> [PROBLEM DESCRIPTION]:
Across the entries below, tally every line that holds the string "computer" and reply with the number only.

START DATA FOR ANALYSIS

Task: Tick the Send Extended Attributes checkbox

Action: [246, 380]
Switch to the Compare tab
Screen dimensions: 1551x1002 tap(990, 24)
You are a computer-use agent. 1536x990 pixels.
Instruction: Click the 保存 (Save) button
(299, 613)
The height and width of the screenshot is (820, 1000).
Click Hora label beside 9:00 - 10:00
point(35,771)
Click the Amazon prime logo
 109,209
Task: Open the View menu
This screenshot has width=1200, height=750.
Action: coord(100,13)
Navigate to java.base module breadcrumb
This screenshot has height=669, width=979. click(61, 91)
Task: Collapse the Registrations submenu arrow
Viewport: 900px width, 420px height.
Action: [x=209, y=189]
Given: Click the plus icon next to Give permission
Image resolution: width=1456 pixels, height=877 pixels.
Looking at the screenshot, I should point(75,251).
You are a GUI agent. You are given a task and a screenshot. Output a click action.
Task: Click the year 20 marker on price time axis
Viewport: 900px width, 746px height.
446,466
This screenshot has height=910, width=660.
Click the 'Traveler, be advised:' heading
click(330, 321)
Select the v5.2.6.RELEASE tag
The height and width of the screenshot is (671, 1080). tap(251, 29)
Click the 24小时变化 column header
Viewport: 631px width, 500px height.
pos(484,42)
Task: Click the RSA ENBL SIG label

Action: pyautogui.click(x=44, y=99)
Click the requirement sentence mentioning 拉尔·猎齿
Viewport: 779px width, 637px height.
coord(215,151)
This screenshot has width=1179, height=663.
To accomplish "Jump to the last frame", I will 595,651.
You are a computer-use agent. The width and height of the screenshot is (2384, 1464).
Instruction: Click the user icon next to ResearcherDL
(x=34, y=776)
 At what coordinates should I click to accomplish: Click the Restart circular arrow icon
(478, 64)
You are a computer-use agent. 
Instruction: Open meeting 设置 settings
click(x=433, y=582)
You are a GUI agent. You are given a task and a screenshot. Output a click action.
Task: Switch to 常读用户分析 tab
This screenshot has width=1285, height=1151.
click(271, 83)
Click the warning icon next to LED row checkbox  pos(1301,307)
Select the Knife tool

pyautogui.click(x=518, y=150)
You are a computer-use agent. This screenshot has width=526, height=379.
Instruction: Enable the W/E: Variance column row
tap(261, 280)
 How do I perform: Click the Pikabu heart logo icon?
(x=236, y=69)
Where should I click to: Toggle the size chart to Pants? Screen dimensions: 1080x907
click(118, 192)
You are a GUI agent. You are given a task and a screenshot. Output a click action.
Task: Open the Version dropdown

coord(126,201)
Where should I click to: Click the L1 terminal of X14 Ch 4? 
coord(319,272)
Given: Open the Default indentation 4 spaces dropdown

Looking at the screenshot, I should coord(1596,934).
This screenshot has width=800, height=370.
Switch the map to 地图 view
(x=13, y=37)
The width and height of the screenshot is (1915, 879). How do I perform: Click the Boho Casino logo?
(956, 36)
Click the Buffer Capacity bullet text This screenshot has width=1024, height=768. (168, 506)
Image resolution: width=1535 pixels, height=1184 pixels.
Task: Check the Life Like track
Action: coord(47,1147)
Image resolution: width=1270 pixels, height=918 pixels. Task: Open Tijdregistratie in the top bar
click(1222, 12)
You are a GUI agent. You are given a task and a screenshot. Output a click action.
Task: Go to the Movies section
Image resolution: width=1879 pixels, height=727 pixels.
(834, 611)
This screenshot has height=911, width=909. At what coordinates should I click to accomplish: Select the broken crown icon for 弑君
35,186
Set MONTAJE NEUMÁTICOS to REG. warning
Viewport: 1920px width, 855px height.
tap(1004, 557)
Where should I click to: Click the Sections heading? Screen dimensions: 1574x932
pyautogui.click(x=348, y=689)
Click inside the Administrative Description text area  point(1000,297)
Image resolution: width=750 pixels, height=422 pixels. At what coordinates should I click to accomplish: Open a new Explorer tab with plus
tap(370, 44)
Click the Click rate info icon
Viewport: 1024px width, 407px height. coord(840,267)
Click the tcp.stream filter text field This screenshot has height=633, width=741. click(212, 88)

END DATA FOR ANALYSIS

> [YOUR SOLUTION]:
4